IMO, the way forward in reliability is a kernel written in a more correct, more expressive (haskell-ish) Programming Language.
> There's no presented reason why Minix drivers should have fewer bugs / LoC than linux
On a monolithic kernel, each and every driver is aware (or at least can be) of each and every other driver linked into the kernel. It may create added complexities that should be absent and abstracted in microkernel-based OSs.
Microkernels are not a silver bullet and buggy drivers will be able to put the system - buses, coprocessors, whatever - in weird states that can hang or crash the machine.
I like the idea of parameter validation on every function. That and extensive unit tests built into the kernel. Tests could be invoked on boot with a specific switch and the kernel would perform a self-test (with crash detection) before bringing up your system. This could help find hardware incompatibilities and other weird defects that could affect reliability of the whole box.
I don't think we would need a Haskell-like language. You can do very Haskell-ish things in C. All it takes is lots of discipline (just as much as writing Haskell)
Maybe forcing kernel developers to learn Haskell would help ;-)
I've never found that writing Haskell demanded much discipline at all, just follow a few simple rules (like making total functions etc.), and your code is well on the way to doing exactly what you think it should.

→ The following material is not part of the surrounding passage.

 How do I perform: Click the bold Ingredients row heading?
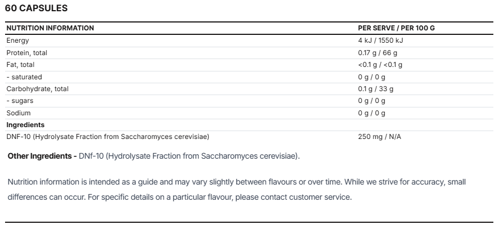click(x=25, y=125)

What I'm hearing is "It helps make things more stable, yes, but doesn't solve everything, so why bother?". The advantages Minix has to offer doesn't solve every problem, least of all the wetware problem that there will always be bugs. But if you're after a high reliability system, say a plane, you don't want a bug in the audio driver making the navigation systems crash. Who cares if the warning signals sound a little weird for a second, if the system is still running correctly, apart from the audio?
The less that is tied into the kernel, the less can crash the system easily. The disk driver could certainly overwrite the kernel on disk, and that could be... pretty bad, but no system that doesn't in some way verify that the code is correct can ever protect against this sort of programmer caused bug.
It should also be noted that Minix isn't exactly aimed as a replacement for linux, and I'm not one hundred percent sure that making such a comparison is that useful.
Running all these processes in userspace seems to gain you some capabilities to more easily respawn/reset drivers. Live upgrade seems exciting. I wonder if you are paying for that in added complexity that is hard to debug. The tests they did are simulating basically hardware errors, and it does seems to be quite resilient to those. In practice I fear the software bugs more. The bugs I actually see in Linux tend to be oopses generated by bad code that simply disable the driver. The bad ones screw up the hardware they are controlling and require a reboot. It is unclear in these situations that the driver can be correctly reset without resetting the hardware too.
I wonder how much of this respawn/update functionality you can apply easily to a Linux kernel right now. Most drivers and filesystems can already be built as modules and loaded/unloaded in a live kernel. I wonder how much that can be extended.